● EXERCISE AIM
Here you must reproduce each line of the data exactly.

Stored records

***

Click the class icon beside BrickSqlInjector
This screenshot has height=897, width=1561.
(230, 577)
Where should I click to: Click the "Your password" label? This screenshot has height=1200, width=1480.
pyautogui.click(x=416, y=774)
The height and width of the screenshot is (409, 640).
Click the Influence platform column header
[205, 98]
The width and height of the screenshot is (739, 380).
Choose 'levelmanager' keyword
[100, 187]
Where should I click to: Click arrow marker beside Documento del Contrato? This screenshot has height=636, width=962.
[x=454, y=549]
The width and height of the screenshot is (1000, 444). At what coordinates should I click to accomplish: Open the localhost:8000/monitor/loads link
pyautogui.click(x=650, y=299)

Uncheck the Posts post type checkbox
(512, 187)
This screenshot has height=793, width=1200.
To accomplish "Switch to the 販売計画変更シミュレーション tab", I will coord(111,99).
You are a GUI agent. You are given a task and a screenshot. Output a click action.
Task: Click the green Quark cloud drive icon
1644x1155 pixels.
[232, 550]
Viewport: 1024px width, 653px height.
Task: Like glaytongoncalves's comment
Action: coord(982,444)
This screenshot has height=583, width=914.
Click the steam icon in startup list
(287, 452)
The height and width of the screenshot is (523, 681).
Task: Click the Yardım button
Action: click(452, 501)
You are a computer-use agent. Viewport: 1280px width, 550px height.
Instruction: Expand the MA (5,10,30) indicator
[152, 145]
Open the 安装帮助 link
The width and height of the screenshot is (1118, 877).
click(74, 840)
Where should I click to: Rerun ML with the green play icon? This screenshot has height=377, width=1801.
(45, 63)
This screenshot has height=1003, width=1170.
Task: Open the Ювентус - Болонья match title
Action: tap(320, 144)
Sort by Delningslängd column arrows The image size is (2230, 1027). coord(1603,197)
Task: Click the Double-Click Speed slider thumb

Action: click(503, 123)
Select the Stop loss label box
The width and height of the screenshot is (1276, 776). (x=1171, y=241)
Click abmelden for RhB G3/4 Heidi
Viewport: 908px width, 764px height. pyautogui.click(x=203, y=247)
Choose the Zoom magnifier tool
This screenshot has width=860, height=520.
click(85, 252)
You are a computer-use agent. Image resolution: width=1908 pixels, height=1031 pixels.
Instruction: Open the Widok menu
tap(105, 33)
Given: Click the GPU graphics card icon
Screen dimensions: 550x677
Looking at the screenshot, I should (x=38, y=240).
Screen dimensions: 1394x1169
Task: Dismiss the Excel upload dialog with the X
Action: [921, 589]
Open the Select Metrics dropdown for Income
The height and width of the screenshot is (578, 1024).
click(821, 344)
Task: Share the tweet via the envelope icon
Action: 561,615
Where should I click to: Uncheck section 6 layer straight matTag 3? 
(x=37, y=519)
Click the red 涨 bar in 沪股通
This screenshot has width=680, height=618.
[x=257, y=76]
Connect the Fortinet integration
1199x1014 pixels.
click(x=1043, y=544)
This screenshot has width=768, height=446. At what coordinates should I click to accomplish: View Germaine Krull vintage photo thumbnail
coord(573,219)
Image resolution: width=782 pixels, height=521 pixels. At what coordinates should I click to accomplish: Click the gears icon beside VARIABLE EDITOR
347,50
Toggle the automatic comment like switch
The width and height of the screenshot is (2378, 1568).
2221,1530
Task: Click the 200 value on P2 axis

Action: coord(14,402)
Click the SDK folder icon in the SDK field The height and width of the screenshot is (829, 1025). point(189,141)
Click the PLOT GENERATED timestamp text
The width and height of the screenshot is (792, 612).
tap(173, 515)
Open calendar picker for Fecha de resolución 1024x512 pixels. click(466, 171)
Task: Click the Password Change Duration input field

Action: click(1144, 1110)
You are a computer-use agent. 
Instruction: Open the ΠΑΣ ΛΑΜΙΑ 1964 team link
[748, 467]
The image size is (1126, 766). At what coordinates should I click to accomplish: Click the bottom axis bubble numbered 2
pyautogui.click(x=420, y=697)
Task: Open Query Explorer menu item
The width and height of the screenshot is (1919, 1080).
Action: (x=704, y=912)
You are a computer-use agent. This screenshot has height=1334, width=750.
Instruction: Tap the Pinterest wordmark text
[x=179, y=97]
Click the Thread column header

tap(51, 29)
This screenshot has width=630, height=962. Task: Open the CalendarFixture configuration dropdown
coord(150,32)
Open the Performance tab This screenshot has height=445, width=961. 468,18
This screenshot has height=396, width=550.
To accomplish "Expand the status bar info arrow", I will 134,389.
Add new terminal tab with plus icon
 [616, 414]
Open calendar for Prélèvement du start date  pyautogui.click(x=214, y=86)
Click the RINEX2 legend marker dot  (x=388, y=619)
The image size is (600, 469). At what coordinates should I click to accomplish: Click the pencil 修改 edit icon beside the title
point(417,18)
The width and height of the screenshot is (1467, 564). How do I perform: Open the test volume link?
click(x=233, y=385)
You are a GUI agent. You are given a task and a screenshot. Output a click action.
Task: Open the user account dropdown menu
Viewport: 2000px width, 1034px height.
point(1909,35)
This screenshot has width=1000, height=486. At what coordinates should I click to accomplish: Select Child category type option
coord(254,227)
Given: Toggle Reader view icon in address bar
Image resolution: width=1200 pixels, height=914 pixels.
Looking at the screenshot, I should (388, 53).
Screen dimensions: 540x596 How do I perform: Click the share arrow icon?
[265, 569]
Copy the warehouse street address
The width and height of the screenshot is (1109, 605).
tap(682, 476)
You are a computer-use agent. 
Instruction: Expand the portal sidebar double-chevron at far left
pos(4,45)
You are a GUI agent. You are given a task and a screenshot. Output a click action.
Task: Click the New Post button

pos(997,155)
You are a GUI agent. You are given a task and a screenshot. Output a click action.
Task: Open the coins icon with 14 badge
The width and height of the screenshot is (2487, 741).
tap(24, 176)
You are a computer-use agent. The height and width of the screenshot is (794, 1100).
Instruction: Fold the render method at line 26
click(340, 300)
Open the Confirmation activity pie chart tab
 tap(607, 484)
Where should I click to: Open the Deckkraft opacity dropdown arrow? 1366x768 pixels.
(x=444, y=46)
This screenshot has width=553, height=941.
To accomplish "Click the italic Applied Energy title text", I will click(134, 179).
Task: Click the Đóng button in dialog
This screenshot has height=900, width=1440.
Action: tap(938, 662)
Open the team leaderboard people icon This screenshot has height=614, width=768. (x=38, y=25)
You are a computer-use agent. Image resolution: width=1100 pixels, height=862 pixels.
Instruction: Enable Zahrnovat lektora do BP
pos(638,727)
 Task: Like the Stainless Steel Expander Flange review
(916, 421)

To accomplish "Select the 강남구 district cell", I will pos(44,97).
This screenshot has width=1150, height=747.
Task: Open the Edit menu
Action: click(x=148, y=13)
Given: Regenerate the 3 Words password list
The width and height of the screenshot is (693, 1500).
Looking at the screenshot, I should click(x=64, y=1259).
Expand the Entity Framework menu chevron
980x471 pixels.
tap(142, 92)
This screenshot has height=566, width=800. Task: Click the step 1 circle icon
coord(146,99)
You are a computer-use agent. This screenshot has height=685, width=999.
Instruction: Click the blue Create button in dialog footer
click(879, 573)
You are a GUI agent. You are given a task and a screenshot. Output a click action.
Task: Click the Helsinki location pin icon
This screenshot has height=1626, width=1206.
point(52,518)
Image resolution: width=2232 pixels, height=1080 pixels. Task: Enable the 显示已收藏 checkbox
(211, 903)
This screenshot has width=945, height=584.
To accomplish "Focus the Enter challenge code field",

***

● EXERCISE RESULT
Click the class icon beside BrickSqlInjector
This screenshot has height=897, width=1561.
(230, 577)
Where should I click to: Click the "Your password" label? This screenshot has height=1200, width=1480.
pyautogui.click(x=416, y=774)
The height and width of the screenshot is (409, 640).
Click the Influence platform column header
[205, 98]
The width and height of the screenshot is (739, 380).
Choose 'levelmanager' keyword
[100, 187]
Where should I click to: Click arrow marker beside Documento del Contrato? This screenshot has height=636, width=962.
[x=454, y=549]
The width and height of the screenshot is (1000, 444). At what coordinates should I click to accomplish: Open the localhost:8000/monitor/loads link
pyautogui.click(x=650, y=299)

Uncheck the Posts post type checkbox
(512, 187)
This screenshot has height=793, width=1200.
To accomplish "Switch to the 販売計画変更シミュレーション tab", I will coord(111,99).
You are a GUI agent. You are given a task and a screenshot. Output a click action.
Task: Click the green Quark cloud drive icon
1644x1155 pixels.
[232, 550]
Viewport: 1024px width, 653px height.
Task: Like glaytongoncalves's comment
Action: coord(982,444)
This screenshot has height=583, width=914.
Click the steam icon in startup list
(287, 452)
The height and width of the screenshot is (523, 681).
Task: Click the Yardım button
Action: click(452, 501)
You are a computer-use agent. Viewport: 1280px width, 550px height.
Instruction: Expand the MA (5,10,30) indicator
[152, 145]
Open the 安装帮助 link
The width and height of the screenshot is (1118, 877).
click(74, 840)
Where should I click to: Rerun ML with the green play icon? This screenshot has height=377, width=1801.
(45, 63)
This screenshot has height=1003, width=1170.
Task: Open the Ювентус - Болонья match title
Action: tap(320, 144)
Sort by Delningslängd column arrows The image size is (2230, 1027). coord(1603,197)
Task: Click the Double-Click Speed slider thumb

Action: click(503, 123)
Select the Stop loss label box
The width and height of the screenshot is (1276, 776). (x=1171, y=241)
Click abmelden for RhB G3/4 Heidi
Viewport: 908px width, 764px height. pyautogui.click(x=203, y=247)
Choose the Zoom magnifier tool
This screenshot has width=860, height=520.
click(85, 252)
You are a computer-use agent. Image resolution: width=1908 pixels, height=1031 pixels.
Instruction: Open the Widok menu
tap(105, 33)
Given: Click the GPU graphics card icon
Screen dimensions: 550x677
Looking at the screenshot, I should (x=38, y=240).
Screen dimensions: 1394x1169
Task: Dismiss the Excel upload dialog with the X
Action: [921, 589]
Open the Select Metrics dropdown for Income
The height and width of the screenshot is (578, 1024).
click(821, 344)
Task: Share the tweet via the envelope icon
Action: 561,615
Where should I click to: Uncheck section 6 layer straight matTag 3? 
(x=37, y=519)
Click the red 涨 bar in 沪股通
This screenshot has width=680, height=618.
[x=257, y=76]
Connect the Fortinet integration
1199x1014 pixels.
click(x=1043, y=544)
This screenshot has width=768, height=446. At what coordinates should I click to accomplish: View Germaine Krull vintage photo thumbnail
coord(573,219)
Image resolution: width=782 pixels, height=521 pixels. At what coordinates should I click to accomplish: Click the gears icon beside VARIABLE EDITOR
347,50
Toggle the automatic comment like switch
The width and height of the screenshot is (2378, 1568).
2221,1530
Task: Click the 200 value on P2 axis

Action: coord(14,402)
Click the SDK folder icon in the SDK field The height and width of the screenshot is (829, 1025). point(189,141)
Click the PLOT GENERATED timestamp text
The width and height of the screenshot is (792, 612).
tap(173, 515)
Open calendar picker for Fecha de resolución 1024x512 pixels. click(466, 171)
Task: Click the Password Change Duration input field

Action: click(1144, 1110)
You are a computer-use agent. 
Instruction: Open the ΠΑΣ ΛΑΜΙΑ 1964 team link
[748, 467]
The image size is (1126, 766). At what coordinates should I click to accomplish: Click the bottom axis bubble numbered 2
pyautogui.click(x=420, y=697)
Task: Open Query Explorer menu item
The width and height of the screenshot is (1919, 1080).
Action: (x=704, y=912)
You are a computer-use agent. This screenshot has height=1334, width=750.
Instruction: Tap the Pinterest wordmark text
[x=179, y=97]
Click the Thread column header

tap(51, 29)
This screenshot has width=630, height=962. Task: Open the CalendarFixture configuration dropdown
coord(150,32)
Open the Performance tab This screenshot has height=445, width=961. 468,18
This screenshot has height=396, width=550.
To accomplish "Expand the status bar info arrow", I will 134,389.
Add new terminal tab with plus icon
 [616, 414]
Open calendar for Prélèvement du start date  pyautogui.click(x=214, y=86)
Click the RINEX2 legend marker dot  (x=388, y=619)
The image size is (600, 469). At what coordinates should I click to accomplish: Click the pencil 修改 edit icon beside the title
point(417,18)
The width and height of the screenshot is (1467, 564). How do I perform: Open the test volume link?
click(x=233, y=385)
You are a GUI agent. You are given a task and a screenshot. Output a click action.
Task: Open the user account dropdown menu
Viewport: 2000px width, 1034px height.
point(1909,35)
This screenshot has width=1000, height=486. At what coordinates should I click to accomplish: Select Child category type option
coord(254,227)
Given: Toggle Reader view icon in address bar
Image resolution: width=1200 pixels, height=914 pixels.
Looking at the screenshot, I should (388, 53).
Screen dimensions: 540x596 How do I perform: Click the share arrow icon?
[265, 569]
Copy the warehouse street address
The width and height of the screenshot is (1109, 605).
tap(682, 476)
You are a computer-use agent. 
Instruction: Expand the portal sidebar double-chevron at far left
pos(4,45)
You are a GUI agent. You are given a task and a screenshot. Output a click action.
Task: Click the New Post button

pos(997,155)
You are a GUI agent. You are given a task and a screenshot. Output a click action.
Task: Open the coins icon with 14 badge
The width and height of the screenshot is (2487, 741).
tap(24, 176)
You are a computer-use agent. The height and width of the screenshot is (794, 1100).
Instruction: Fold the render method at line 26
click(340, 300)
Open the Confirmation activity pie chart tab
 tap(607, 484)
Where should I click to: Open the Deckkraft opacity dropdown arrow? 1366x768 pixels.
(x=444, y=46)
This screenshot has width=553, height=941.
To accomplish "Click the italic Applied Energy title text", I will click(134, 179).
Task: Click the Đóng button in dialog
This screenshot has height=900, width=1440.
Action: tap(938, 662)
Open the team leaderboard people icon This screenshot has height=614, width=768. (x=38, y=25)
You are a computer-use agent. Image resolution: width=1100 pixels, height=862 pixels.
Instruction: Enable Zahrnovat lektora do BP
pos(638,727)
 Task: Like the Stainless Steel Expander Flange review
(916, 421)

To accomplish "Select the 강남구 district cell", I will pos(44,97).
This screenshot has width=1150, height=747.
Task: Open the Edit menu
Action: click(x=148, y=13)
Given: Regenerate the 3 Words password list
The width and height of the screenshot is (693, 1500).
Looking at the screenshot, I should click(x=64, y=1259).
Expand the Entity Framework menu chevron
980x471 pixels.
tap(142, 92)
This screenshot has height=566, width=800. Task: Click the step 1 circle icon
coord(146,99)
You are a computer-use agent. This screenshot has height=685, width=999.
Instruction: Click the blue Create button in dialog footer
click(879, 573)
You are a GUI agent. You are given a task and a screenshot. Output a click action.
Task: Click the Helsinki location pin icon
This screenshot has height=1626, width=1206.
point(52,518)
Image resolution: width=2232 pixels, height=1080 pixels. Task: Enable the 显示已收藏 checkbox
(211, 903)
This screenshot has width=945, height=584.
To accomplish "Focus the Enter challenge code field",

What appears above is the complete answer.